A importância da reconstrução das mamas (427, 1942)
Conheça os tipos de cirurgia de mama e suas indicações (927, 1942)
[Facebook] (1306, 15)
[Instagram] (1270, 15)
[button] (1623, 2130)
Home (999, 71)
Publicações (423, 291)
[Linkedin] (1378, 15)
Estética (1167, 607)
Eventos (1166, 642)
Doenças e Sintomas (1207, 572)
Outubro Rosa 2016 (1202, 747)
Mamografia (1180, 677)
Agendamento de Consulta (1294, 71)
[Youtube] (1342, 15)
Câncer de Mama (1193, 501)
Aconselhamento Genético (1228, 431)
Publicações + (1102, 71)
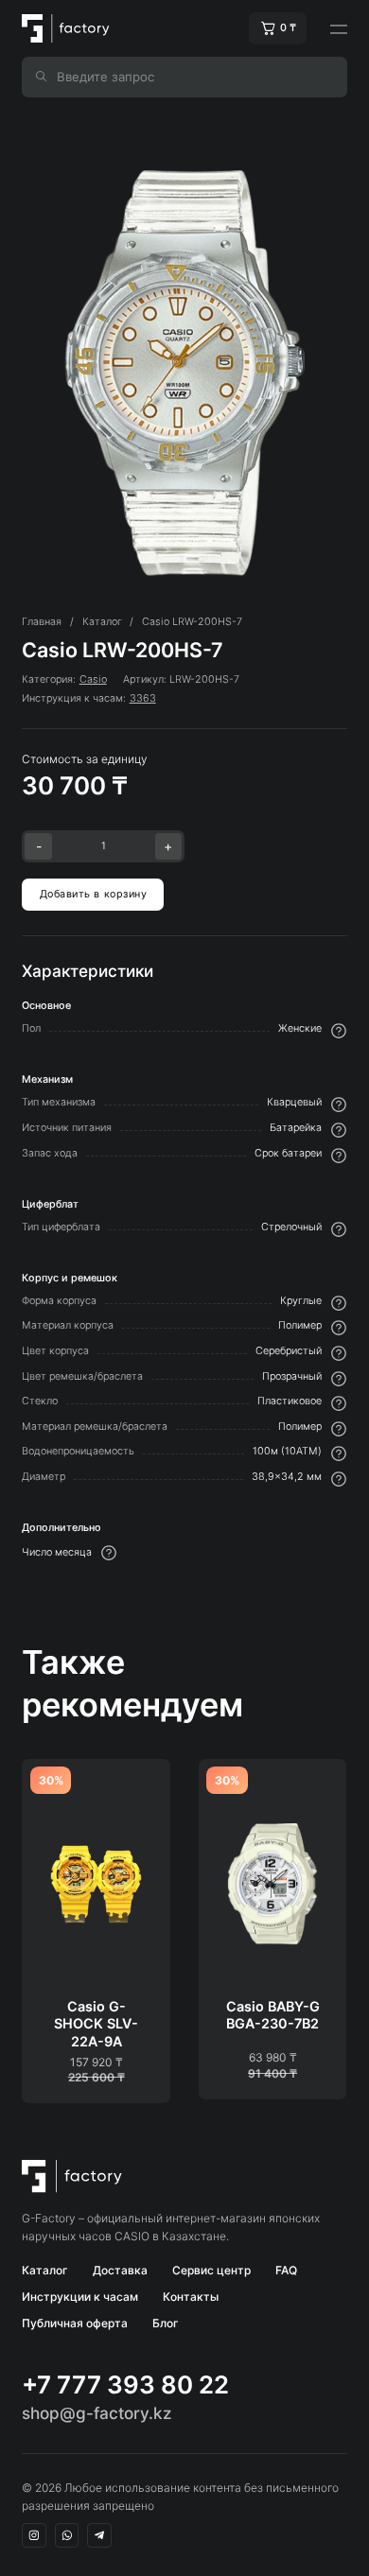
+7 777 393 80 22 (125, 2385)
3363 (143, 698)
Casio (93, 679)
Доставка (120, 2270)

○ ○ ○

- _EXERCISE PROMPT_:
Verbatim copy with pictures excluded: write out the records above in full.

- _THE COMPLETED TASK_:
A importância da reconstrução das mamas (427, 1942)
Conheça os tipos de cirurgia de mama e suas indicações (927, 1942)
[Facebook] (1306, 15)
[Instagram] (1270, 15)
[button] (1623, 2130)
Home (999, 71)
Publicações (423, 291)
[Linkedin] (1378, 15)
Estética (1167, 607)
Eventos (1166, 642)
Doenças e Sintomas (1207, 572)
Outubro Rosa 2016 (1202, 747)
Mamografia (1180, 677)
Agendamento de Consulta (1294, 71)
[Youtube] (1342, 15)
Câncer de Mama (1193, 501)
Aconselhamento Genético (1228, 431)
Publicações + (1102, 71)
+7 777 393 80 22 (125, 2385)
3363 (143, 698)
Casio (93, 679)
Доставка (120, 2270)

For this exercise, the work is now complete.